--- start of Text shown ---
# Exploring Public Academic Data


The dataset we will be exploring:</br>
    Performance data for all public school levels used to create report cards for the 2011-2012 school year, in the city of Chicago.

### Connecting to the database

In [1]:
import csv, sqlite3
con = sqlite3.connect("RealWorldData.db")
cur = con.cursor()

In [2]:
# connecting sql magic
%load_ext sql

In [3]:
%sql sqlite:///RealWorldData.db

### Storing dataset in a Table

In [6]:
import pandas
df = pandas.read_csv("ChicagoPublicSchools.csv")
df.to_sql("CHICAGO_PUBLIC_SCHOOLS_DATA",con,  if_exists='replace', index=False, method="multi")

566

In [7]:
%sql select name from sqlite_master where type='table'

 * sqlite:///RealWorldData.db
Done.


name
CHICAGO_PUBLIC_SCHOOL_DATA
CHICAGO_PUBLIC_SCHOOLS_DATA


### How many columns does SCHOOLS have?

In [9]:
%sql select count(name) from PRAGMA_TABLE_INFO('CHICAGO_PUBLIC_SCHOOLS_DATA');

 * sqlite:///RealWorldData.db
Done.


count(name)
78


### Names, datatypes, and lengths of columns?

In [15]:
%sql select name, type, length(type) from PRAGMA_TABLE_INFO('CHICAGO_PUBLIC_SCHOOLS_DATA');

 * sqlite:///RealWorldData.db
Done.


name,type,length(type)
School_ID,INTEGER,7
NAME_OF_SCHOOL,TEXT,4
"Elementary, Middle, or High School",TEXT,4
Street_Address,TEXT,4
City,TEXT,4
State,TEXT,4
ZIP_Code,INTEGER,7
Phone_Number,TEXT,4
Link,TEXT,4
Network_Manager,TEXT,4


#### Looking at the metadata from this table we can find some interesting details.
- Some columns like School ID, are mixed case.
- Some columns like Community Area Name, are fully uppercase.
- Some columns like Students Passing Algebra have double underscores, signifying they have been converted from partentheses

#### How many Elementary Schools are in the dataset?
--- end of Text shown ---
--- start of Data records ---
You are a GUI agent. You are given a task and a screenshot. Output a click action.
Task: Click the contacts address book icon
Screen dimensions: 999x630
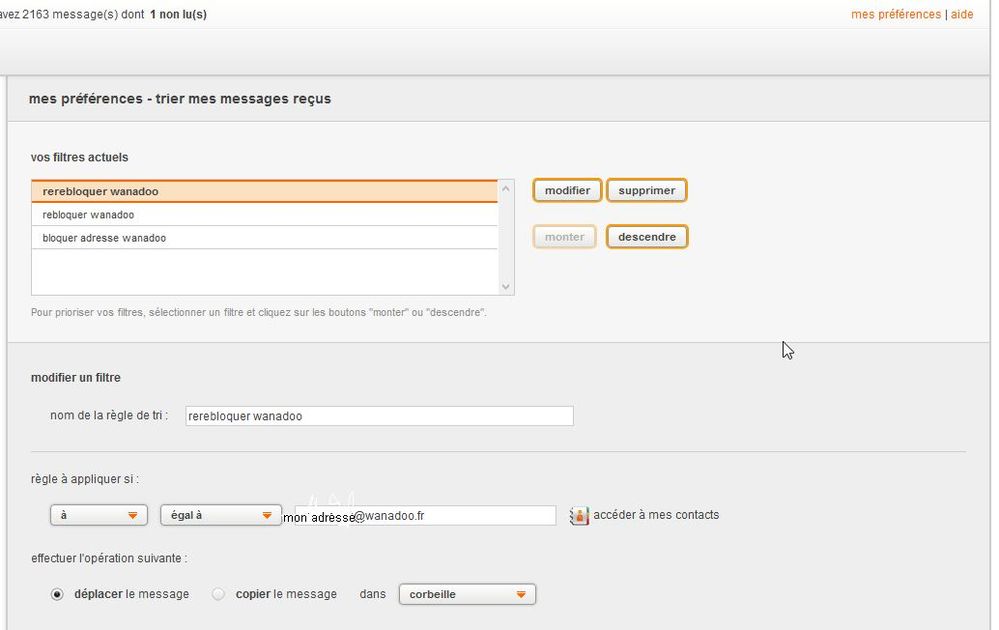(x=579, y=516)
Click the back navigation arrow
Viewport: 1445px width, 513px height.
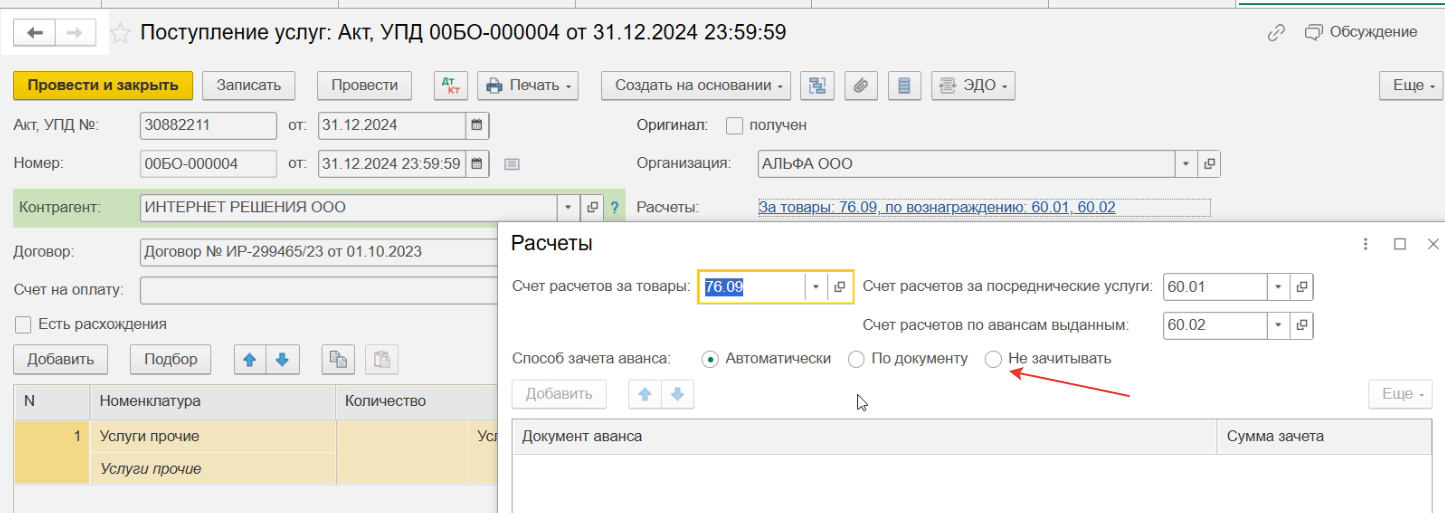point(36,33)
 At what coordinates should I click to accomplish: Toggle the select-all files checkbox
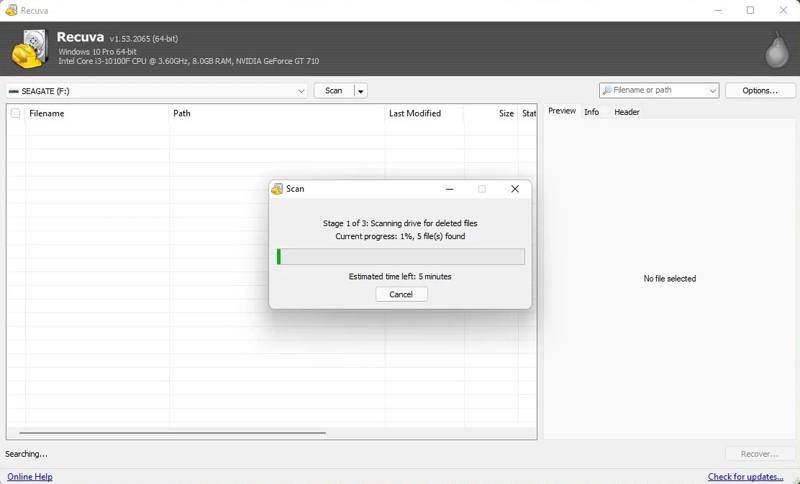tap(15, 113)
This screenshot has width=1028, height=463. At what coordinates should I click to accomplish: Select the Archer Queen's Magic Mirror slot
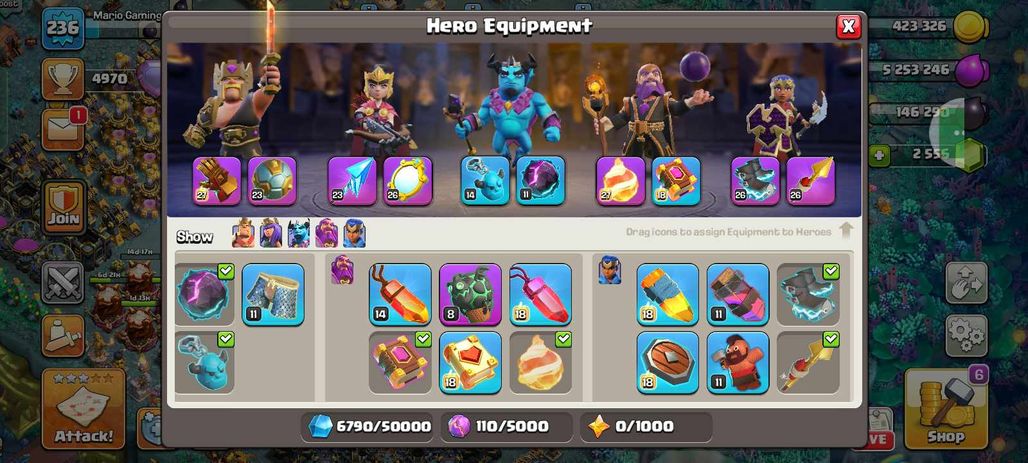click(x=408, y=180)
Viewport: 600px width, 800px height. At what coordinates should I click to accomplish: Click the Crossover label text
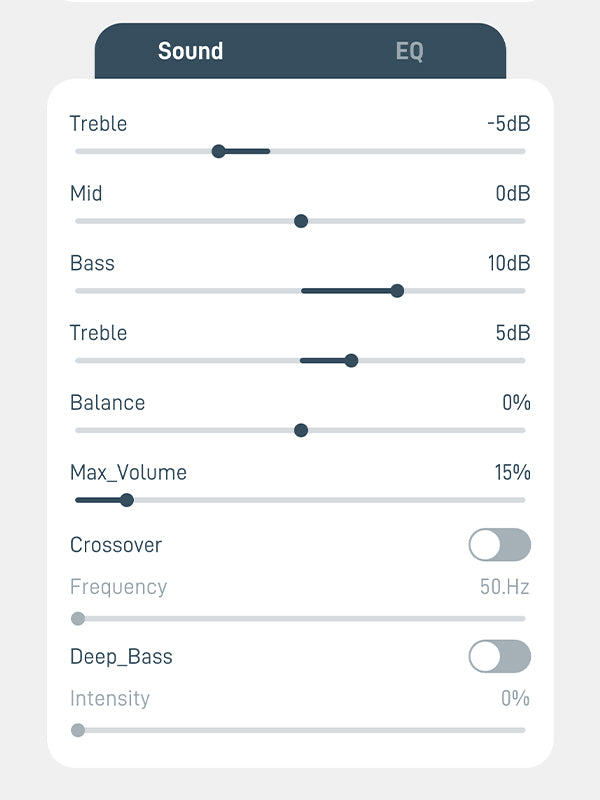click(116, 545)
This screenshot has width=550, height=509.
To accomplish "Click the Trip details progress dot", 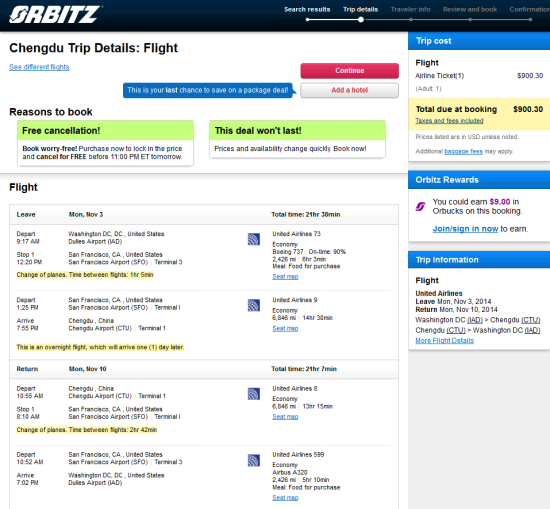I will (361, 20).
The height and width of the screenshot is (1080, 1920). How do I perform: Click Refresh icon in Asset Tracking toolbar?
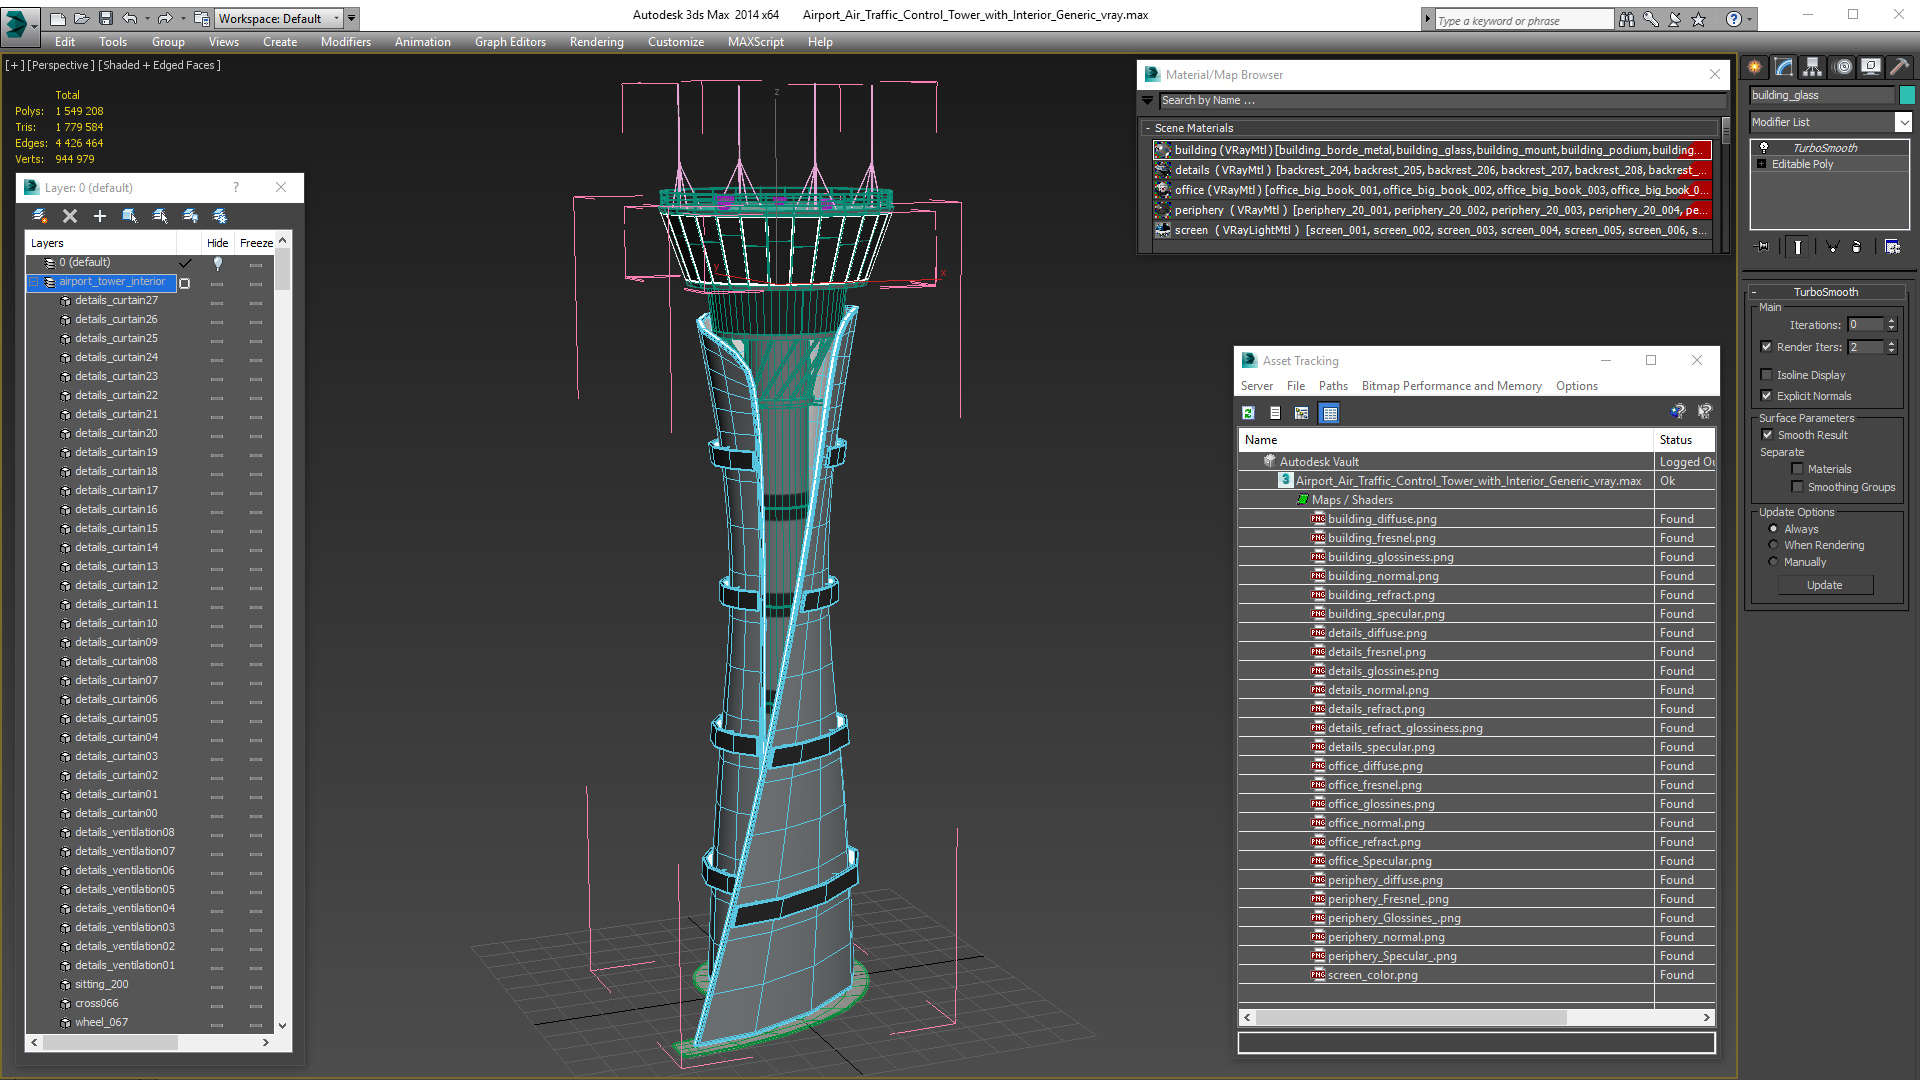1248,413
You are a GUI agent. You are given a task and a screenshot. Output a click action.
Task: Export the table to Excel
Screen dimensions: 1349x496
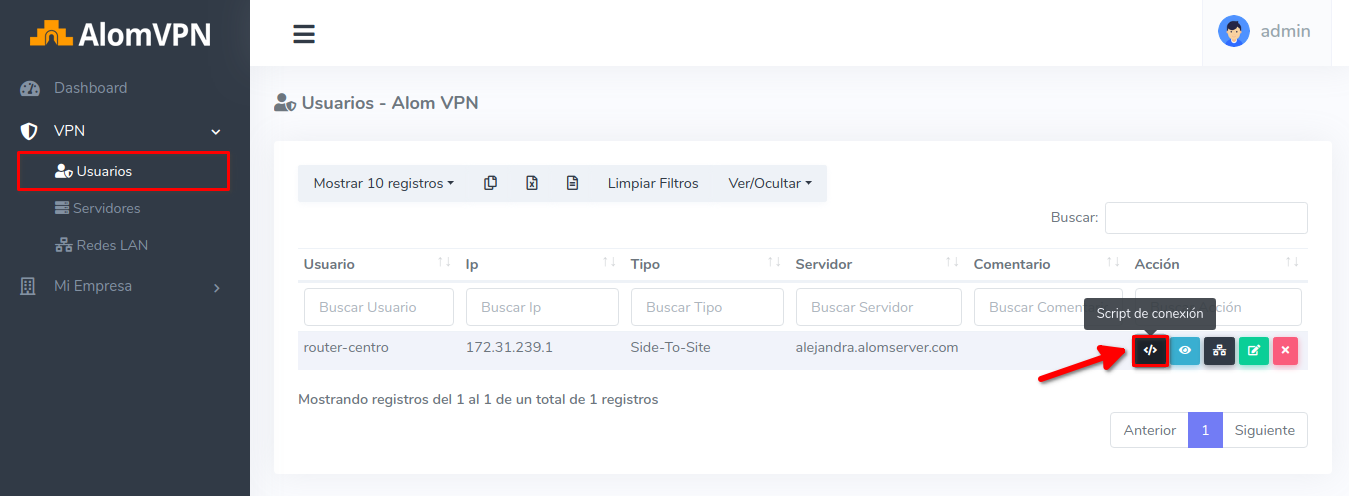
--- end of Data records ---
- [Your tasks]
- 1) Output the lines of the listing as a JSON list of strings, one string per line, omitting blank lines and the pictures. Begin at the first line of the listing and stop after the line that contains "click(x=408, y=180)".
- 2) Continue the notebook exploring Chicago public school data from the point where it ends.
The notebook on Chicago public school data has no connection to the listing.

- [Results in order]
- 1)
[
  "You are a GUI agent. You are given a task and a screenshot. Output a click action.",
  "Task: Click the contacts address book icon",
  "Screen dimensions: 999x630",
  "(x=579, y=516)",
  "Click the back navigation arrow",
  "Viewport: 1445px width, 513px height.",
  "point(36,33)",
  " At what coordinates should I click to accomplish: Toggle the select-all files checkbox",
  "tap(15, 113)",
  "This screenshot has width=1028, height=463. At what coordinates should I click to accomplish: Select the Archer Queen's Magic Mirror slot",
  "click(x=408, y=180)"
]

- 2)
Note the use of double quotes for column name.</br> Since column is mixed case, we must use double quotes and then use the specific case. </br>Otherwise, SQL will by default convert the name to all upper case, which of course would not match with the column in the table.

In [21]:
%sql select count(*) from CHICAGO_PUBLIC_SCHOOLS_DATA \
where "Elementary, Middle, or High School"='ES'

 * sqlite:///RealWorldData.db
Done.


count(*)
462


#### What is the highest Saferty Score?

In [24]:
%sql select max(SAFETY_SCORE) as MAX_SAFETY_SCORE from CHICAGO_PUBLIC_SCHOOLS_DATA

 * sqlite:///RealWorldData.db
Done.


MAX_SAFETY_SCORE
99.0


#### Which schools have the highest Safety Score?

In [26]:
%sql select NAME_OF_SCHOOL from CHICAGO_PUBLIC_SCHOOLS_DATA where SAFETY_SCORE=99

 * sqlite:///RealWorldData.db
Done.


NAME_OF_SCHOOL
Abraham Lincoln Elementary School
Alexander Graham Bell Elementary School
Annie Keller Elementary Gifted Magnet School
Augustus H Burley Elementary School
Edgar Allan Poe Elementary Classical School
Edgebrook Elementary School
Ellen Mitchell Elementary School
James E McDade Elementary Classical School
James G Blaine Elementary School
LaSalle Elementary Language Academy


#### What are the top 10 schools with the highest "Average Student Attendance"?

In [31]:
%sql select Name_of_School, Average_Student_Attendance \
from CHICAGO_PUBLIC_SCHOOLS_DATA \
order by Average_Student_Attendance desc nulls last limit 10;


 * sqlite:///RealWorldData.db
Done.


NAME_OF_SCHOOL,AVERAGE_STUDENT_ATTENDANCE
John Charles Haines Elementary School,98.40%
James Ward Elementary School,97.80%
Edgar Allan Poe Elementary Classical School,97.60%
Orozco Fine Arts & Sciences Elementary School,97.60%
Rachel Carson Elementary School,97.60%
Annie Keller Elementary Gifted Magnet School,97.50%
Andrew Jackson Elementary Language Academy,97.40%
Lenart Elementary Regional Gifted Center,97.40%
Disney II Magnet School,97.30%
John H Vanderpoel Elementary Magnet School,97.20%


#### What are the 5 Schools with the lowest Average Student Attendance ?

In [30]:
%%sql
select name_of_school, average_student_attendance 
from CHICAGO_PUBLIC_SCHOOLS_DATA
order by average_student_attendance asc nulls last limit 5;

 * sqlite:///RealWorldData.db
Done.


NAME_OF_SCHOOL,AVERAGE_STUDENT_ATTENDANCE
Richard T Crane Technical Preparatory High School,57.90%
Barbara Vick Early Childhood & Family Center,60.90%
Dyett High School,62.50%
Wendell Phillips Academy High School,63.00%
Orr Academy High School,66.30%


#### For better usefulness, let's remove the '%' sign from the above result set.


In [35]:
%%sql
select name_of_school, replace(average_student_attendance,'%','')
as 'Average Student Attendance'
from CHICAGO_PUBLIC_SCHOOLS_DATA
order by average_student_attendance asc nulls last limit 5;

 * sqlite:///RealWorldData.db
Done.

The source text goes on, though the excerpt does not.